I’ve identified common methods for handling missing data:
- Delete Rows or Columns: This approach is suitable when missing values are few and randomly distributed, with minimal impact on the analysis.
- Impute Missing Values: Imputation involves replacing missing values with estimated or predicted values. Common methods include:
- Mean, Median, or Mode imputation: Replacing missing values with the respective column’s mean, median, or mode.
- Linear Regression imputation: Using other variables to predict and fill in missing values.
- Interpolation: Estimating missing values based on neighboring data points, especially for time-series data.
- K-Nearest Neighbors (KNN): Replacing missing values with values from similar rows based on other variables.
- MICE (Multiple Imputation by Chained Equations): An advanced method that considers relationships between variables.
- Categorize Missing Values: Creating a new category for missing values, such as “Unknown” or “N/A,” can be meaningful for categorical data.
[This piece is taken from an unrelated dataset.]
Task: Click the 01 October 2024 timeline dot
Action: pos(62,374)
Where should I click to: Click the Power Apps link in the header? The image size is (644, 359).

- Don’t Impute and Treat as a Separate Category: In some cases, missing data may represent a meaningful category, and it’s better not to impute but treat it as a distinct category in the analysis.
- Use Advanced Statistical Techniques: For complex analyses, advanced methods like Expectation-Maximization (EM) algorithms or structural equation modeling may be necessary to handle missing data.
- Data Validation Rules: Setting up data validation rules in Excel can help prevent the entry of missing or invalid data in future entries.
I will consult with the professor and teaching assistants to determine the most appropriate approach for this dataset.
For dataset 1 (fatal-police-shootings-data), I started by calculating basic summary statistics:
- For latitude: The median latitude is 36.08117181, the lowest latitude is 19.4975033, the highest latitude is 71.3012553, and the standard deviation is 5.346323915.
- For longitude: The median longitude is 36.08117181, the lowest longitude is -9.00718E+15, the highest longitude is -67.8671657, and the standard deviation is 1.02104E+14.
- For age: The median age is 35, the lowest age is 2, the highest age is 92, and the standard deviation is 12.99.
These statistics suggest potential outliers in the data, such as individuals as young as 2 or as old as 92 involved in police shootings. This could indicate possible instances of misfiring or accidental mistakes by the police.
The most common agency associated with the highest number of police shootings is agency 38, which corresponds to the “Los Angeles Police Department.” LAPD had the highest number of police shootings, totaling 129 incidents.